▸ Document section:
--------------------------------------------------

Some years ago my partner, who was already qualified as a massage therapist, decided to retrain as a canine massage therapist.  During the course, I found that I was picking up lots of massage skills by proxy – actions and insertions of muscles, massage techniques, benefits, physiology and more.  Rather than compete, I decided to train as a human massage therapist.  So now we offer AchyPaw Remedial Massage for Dogs and Massage by Chris for humans (and sometimes the owners of the four legged clients).  Our combined Facebook site is here :

Since my own qualification as a Holistic Body Massage Therapist, I have undertaken several other courses including Reiki, Deep Tissue, Hands Free Massage and Animal Healing.

Interestingly there is a cross-over between the two disciplines – I’ve found human techniques working very effectively with animals and my human clients enthuse about having skin-rolling on their backs – a technique I learned from my partner and canine massage courses I’ve attended!

In addition to my regular clients, who I see in my treatment room, I have taken part in supporting events as part of therapy teams: these include The British Heart Foundation London to Brighton Trek, The Brighton Half Marathon and a Local Council sponsored Therapy Day for ‘older people with HIV’. Last year I heard of a local organisation which was looking for therapists to volunteer to offer a variety of therapies at a hospice to patients and carers affected by HIV, AIDS and associated conditions.  These days are twice each month and the clients are offered a range of therapies: holistic massage from myself plus other therapists who offer hands-free massage, Reiki and hypnotherapy.

--------------------------------------------------

▸ Material provided:

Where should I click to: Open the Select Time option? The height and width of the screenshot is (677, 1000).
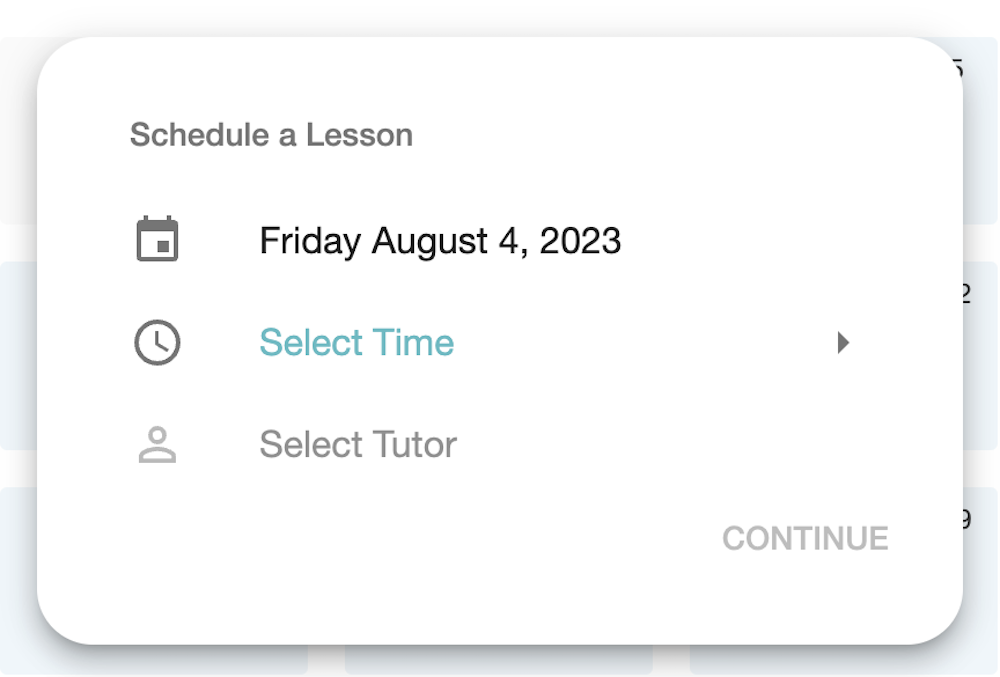356,343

--------------------------------------------------

▸ Exercise requirements:
• A. Which courses does the massage therapy text say the writer took after qualifying as a Holistic Body Massage Therapist?
• B. Extract from the massage therapy text the passage starting with "Some years ago" and going on through "and Animal Healing.".

▸ Responses per task:
• A. Reiki, Deep Tissue, Hands Free Massage, Animal Healing

• B.
Some years ago my partner, who was already qualified as a massage therapist, decided to retrain as a canine massage therapist.  During the course, I found that I was picking up lots of massage skills by proxy – actions and insertions of muscles, massage techniques, benefits, physiology and more.  Rather than compete, I decided to train as a human massage therapist.  So now we offer AchyPaw Remedial Massage for Dogs and Massage by Chris for humans (and sometimes the owners of the four legged clients).  Our combined Facebook site is here :

Since my own qualification as a Holistic Body Massage Therapist, I have undertaken several other courses including Reiki, Deep Tissue, Hands Free Massage and Animal Healing.